The strange thing is that, back in 2005, Hedges was quoting Stern as a defender of liberalism, not "warn(ing) repeatedly of the danger of a bankrupt liberalism":

"Some people recognized the moral perils of mixing religion and politics," he said of prewar Germany, "but many more were seduced by it. It was the pseudo-religious transfiguration of politics that largely ensured his success, notably in Protestant areas."
...
"There was a longing in Europe for fascism before the name was ever invented," he said. "There was a longing for a new authoritarianism with some kind of religious orientation and above all a greater communal belongingness. There are some similarities in the mood then and the mood now, although also significant differences."

HE warns of the danger in an open society of "mass manipulation of public opinion, often mixed with mendacity and forms of intimidation." He is a passionate defender of liberalism as "manifested in the spirit of the Enlightenment and the early years of the American republic."

"The radical right and the radical left see liberalism's appeal to reason and tolerance as the denial of their uniform ideology," he said. "Every democracy needs a liberal fundament, a Bill of Rights enshrined in law and spirit, for this alone gives democracy the chance for self-correction and reform. Without it, the survival of democracy is at risk. Every genuine conservative knows this."

http://www.informationclearinghouse.info/article7643.htm


Of course, Hedges spends a fair amount of time attacking atheists, writing books about it. You'd think he wouldn't be so quick to do so if he had listened to Stern on the subject of religion.

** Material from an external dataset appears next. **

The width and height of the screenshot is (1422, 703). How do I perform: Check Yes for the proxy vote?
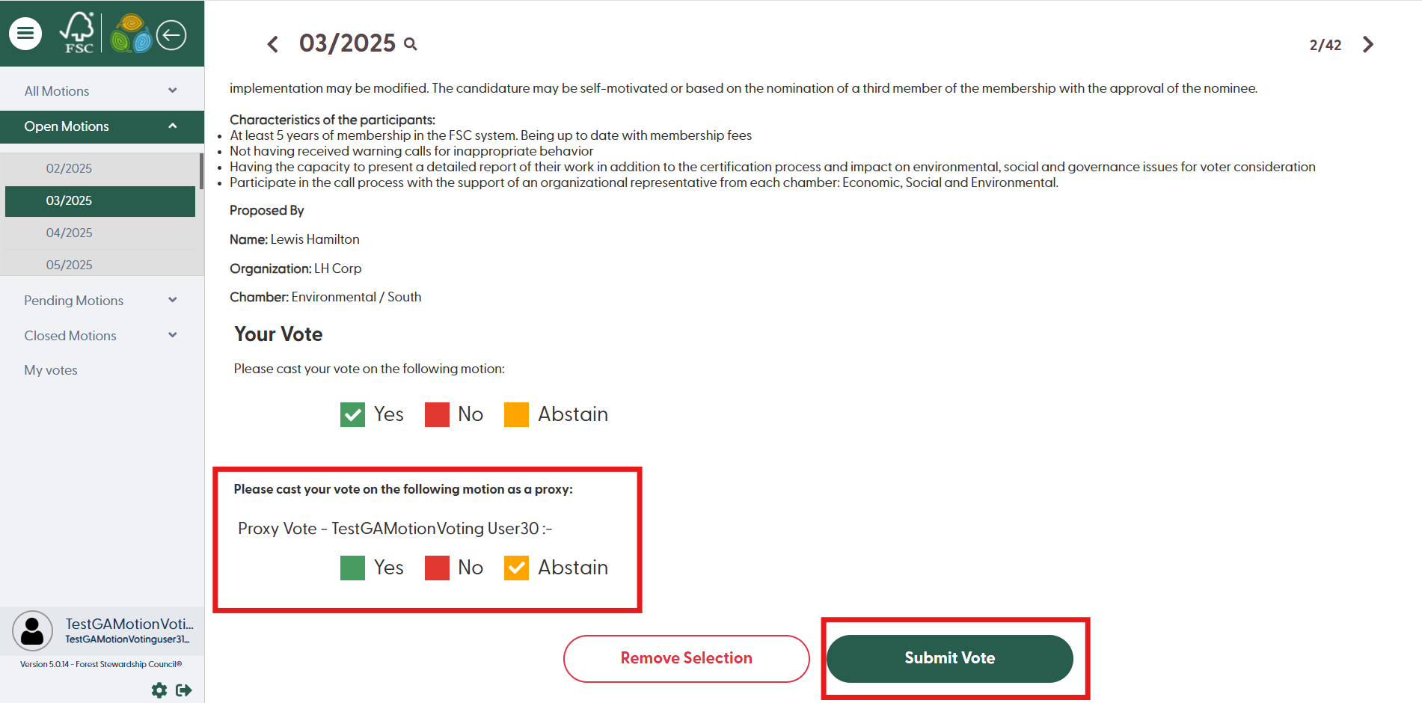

More on Stern, and how misleading the claim by Hedges that he "warns repeatedly of the danger of a bankrupt liberalism":

I recalled that brief if unsatisfying exchange while reading Fritz Stern’s compelling book. During the anti-liberal Age of Reaganism he had written a N.Y. Times Op Ed in defense of liberalism, then and now under bitter assault by everyone from the Bush-Cheney administration to their army of liberal-haters. For Stern, the liberal path has been one of “America’s noblest traditions” [which] created “the American Revolution, Declaration of Independence, the Constitution and the Bill of Rights.” Not to mention Social Security, Medicare, the GI Bill, et.al. (Which is not to say that liberals have not committed memorable self-inflicted and unforgivable wounds, most significantly Vietnam).

Today, Stern remains an outspoken liberal, tolerant in the face of intolerance on and off the campus, his life forever marked by the destruction of the liberal if flawed Weimar Republic in his native Germany. Five Germanys includes analyses of Weimar, the Third Reich, West and East Germany and united Germany and is a valuable recognition of the absolute necessity for democratic societies to accept and welcome open debate and the questioning of authority. Stern only hints at the possible similarity with the current breed of American policy and opinion makers who have created so much damage at home and abroad, though he is quite serious about their incompetence and intolerance, characteristics his family witnessed in the destruction of the short-lived democratic, if flawed Weimar Republic.

http://hnn.us/node/32206


Stern is a defender of liberalism; he doesn't think it's 'bankrupt'. That's Hedges putting his own views in Stern's mouth. I think Hedges is part of the radical left that Stern also warns about.